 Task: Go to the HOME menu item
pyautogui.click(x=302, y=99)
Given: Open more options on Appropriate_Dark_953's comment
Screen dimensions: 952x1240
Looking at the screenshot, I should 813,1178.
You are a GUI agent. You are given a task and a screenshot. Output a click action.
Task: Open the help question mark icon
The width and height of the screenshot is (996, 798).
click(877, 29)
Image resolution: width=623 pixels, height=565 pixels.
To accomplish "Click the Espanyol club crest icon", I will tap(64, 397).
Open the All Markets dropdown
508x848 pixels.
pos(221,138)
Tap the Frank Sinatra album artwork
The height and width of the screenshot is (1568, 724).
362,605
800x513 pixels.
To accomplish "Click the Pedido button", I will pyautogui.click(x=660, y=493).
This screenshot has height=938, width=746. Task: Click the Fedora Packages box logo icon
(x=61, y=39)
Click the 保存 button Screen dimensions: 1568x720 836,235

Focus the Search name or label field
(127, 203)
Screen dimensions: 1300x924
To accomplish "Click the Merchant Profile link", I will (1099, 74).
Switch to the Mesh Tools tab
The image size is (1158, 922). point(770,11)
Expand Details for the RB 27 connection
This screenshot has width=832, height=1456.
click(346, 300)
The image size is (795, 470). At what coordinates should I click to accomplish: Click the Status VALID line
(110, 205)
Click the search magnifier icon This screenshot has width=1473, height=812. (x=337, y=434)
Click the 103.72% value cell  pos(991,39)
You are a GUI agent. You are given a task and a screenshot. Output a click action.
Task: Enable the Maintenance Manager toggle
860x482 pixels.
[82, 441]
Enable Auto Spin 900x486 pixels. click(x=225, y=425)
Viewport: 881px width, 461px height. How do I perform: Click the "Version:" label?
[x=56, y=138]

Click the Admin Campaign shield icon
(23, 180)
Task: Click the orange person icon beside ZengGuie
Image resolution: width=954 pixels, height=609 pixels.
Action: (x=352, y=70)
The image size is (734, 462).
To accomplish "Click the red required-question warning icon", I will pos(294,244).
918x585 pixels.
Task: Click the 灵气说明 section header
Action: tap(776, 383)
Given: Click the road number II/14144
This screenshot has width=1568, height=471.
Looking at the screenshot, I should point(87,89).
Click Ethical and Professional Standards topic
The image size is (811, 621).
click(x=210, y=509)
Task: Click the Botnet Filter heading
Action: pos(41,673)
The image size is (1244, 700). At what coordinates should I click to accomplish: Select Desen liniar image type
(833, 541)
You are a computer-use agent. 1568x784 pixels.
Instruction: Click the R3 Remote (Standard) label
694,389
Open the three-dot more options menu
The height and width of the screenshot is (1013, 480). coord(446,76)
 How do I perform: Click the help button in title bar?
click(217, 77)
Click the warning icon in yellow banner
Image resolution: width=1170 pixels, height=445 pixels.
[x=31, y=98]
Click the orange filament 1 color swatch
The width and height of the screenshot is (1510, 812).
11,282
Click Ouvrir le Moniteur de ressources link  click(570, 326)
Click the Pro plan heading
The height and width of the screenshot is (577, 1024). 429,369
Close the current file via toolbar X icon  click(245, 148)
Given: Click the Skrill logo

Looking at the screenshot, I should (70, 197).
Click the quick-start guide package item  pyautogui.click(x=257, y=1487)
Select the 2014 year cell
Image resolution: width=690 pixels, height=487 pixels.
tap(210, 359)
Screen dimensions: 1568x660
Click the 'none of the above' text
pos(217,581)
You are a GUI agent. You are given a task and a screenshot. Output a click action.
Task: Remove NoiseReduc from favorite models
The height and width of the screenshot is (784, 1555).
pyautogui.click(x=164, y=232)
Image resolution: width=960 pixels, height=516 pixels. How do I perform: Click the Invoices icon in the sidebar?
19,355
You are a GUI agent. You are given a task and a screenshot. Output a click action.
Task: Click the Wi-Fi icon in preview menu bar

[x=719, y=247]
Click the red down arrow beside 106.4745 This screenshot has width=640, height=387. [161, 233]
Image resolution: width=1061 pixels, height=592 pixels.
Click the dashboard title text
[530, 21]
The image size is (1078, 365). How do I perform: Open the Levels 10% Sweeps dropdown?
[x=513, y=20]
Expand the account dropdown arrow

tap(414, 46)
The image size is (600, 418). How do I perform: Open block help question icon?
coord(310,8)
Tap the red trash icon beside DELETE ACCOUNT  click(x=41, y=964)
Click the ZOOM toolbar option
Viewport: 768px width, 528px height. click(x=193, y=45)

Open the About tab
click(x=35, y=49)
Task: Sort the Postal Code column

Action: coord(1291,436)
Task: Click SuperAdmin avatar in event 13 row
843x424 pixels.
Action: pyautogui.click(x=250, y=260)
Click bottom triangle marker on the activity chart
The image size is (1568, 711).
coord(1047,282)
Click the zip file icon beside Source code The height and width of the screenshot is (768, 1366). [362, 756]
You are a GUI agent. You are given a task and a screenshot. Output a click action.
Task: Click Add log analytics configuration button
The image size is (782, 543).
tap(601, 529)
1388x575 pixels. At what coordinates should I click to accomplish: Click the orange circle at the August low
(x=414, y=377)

■ REQUIRED WORK ■
For each line of the material that contains "beside", return a copy.

■ OUTPUT OF THE TASK ■
Task: Click the orange person icon beside ZengGuie
Click the red down arrow beside 106.4745 This screenshot has width=640, height=387. [161, 233]
Tap the red trash icon beside DELETE ACCOUNT  click(x=41, y=964)
Click the zip file icon beside Source code The height and width of the screenshot is (768, 1366). [362, 756]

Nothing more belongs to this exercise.